Like many explorers, Brockovich was driven by a curious, restless nature. She briefly attended Kansas State University before earning a fashion degree from Wade College in Dallas, Texas, and relocating to Southern California. There, she was a Kmart management trainee, an electrical engineering student and a beauty pageant winner.
Her watershed moment as an activist arrived when she was working as a file clerk and learned that a gas and electric company had contaminated the public water supply of Hinkley, California, with a carcinogen. Her fight to protect families led to a $333 million public settlement and inspired the 2000 film Erin Brockovich, which received five Oscar nominations, including a Best Actress win for the actor who portrayed Brockovich, Julia Roberts.
Rather than retire on the $2.5 million she was rewarded for the case, Brockovich used the money to launch years of environmental activism. She fielded requests for assistance in groundwater contamination complaints in every state and several foreign countries, sought to hold corporations responsible for fracking-induced earthquakes in Oklahoma, and represented women whose health may have been compromised by a birth control device.

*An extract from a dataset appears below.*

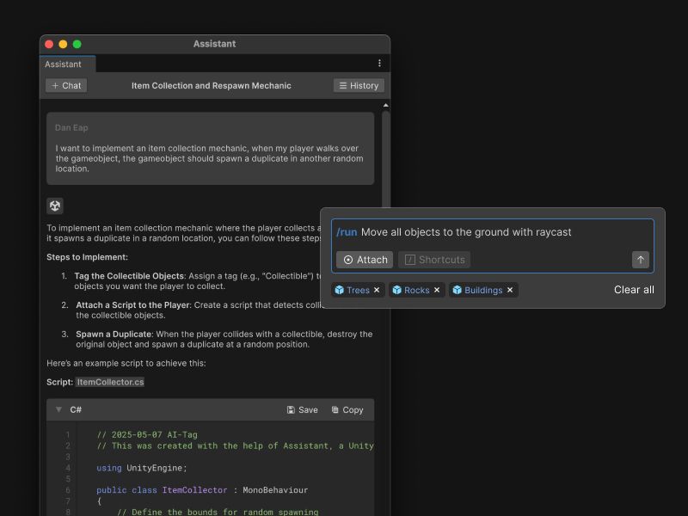Open the kebab menu in Assistant panel
This screenshot has width=688, height=516.
(379, 64)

The New York Times best-selling author and former talk show host can currently be seen on Netflix in The Devil We Know: The Chemistry of a Cover-up, a 2019 documentary focused on a West Virginia community affected by the production of a chemical used to create Teflon. In August 2020, she published Superman’s Not Coming: Our National Water Crisis and What WE THE PEOPLE Can Do About It with grassroots success stories and practical advice for community action.

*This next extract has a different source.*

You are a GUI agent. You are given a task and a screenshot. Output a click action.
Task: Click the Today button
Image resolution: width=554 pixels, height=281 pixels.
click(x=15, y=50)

Explorers are often thought of as people who go into uncharted territory—and that is exactly what Brockovich has done and continues to do. Not only as a file clerk who was unafraid to cast herself into the legal sphere, but as a savvy and meticulous researcher who plumbs the depths of documents. In a 2002 New York Times Magazine article, Brockovich discussed her approach. “Imagine getting hundreds of these boxes. You come to the 40th box, what does your attitude become? ‘Forget it. There’s nothing here,’” Brockovich says. “Well, I go through it paper by paper. You will see me in my office, on the floor, all the files around me, and I won’t talk to you, I won’t take phone calls.”
Committed to discovering hidden truths and dangers in order to protect communities, Brockovich’s work embodies the state motto, “to the stars through difficulty” and has inspired others to believe that perhaps they, too, are well-equipped to weather challenges in unfamiliar and sometimes hostile terrain.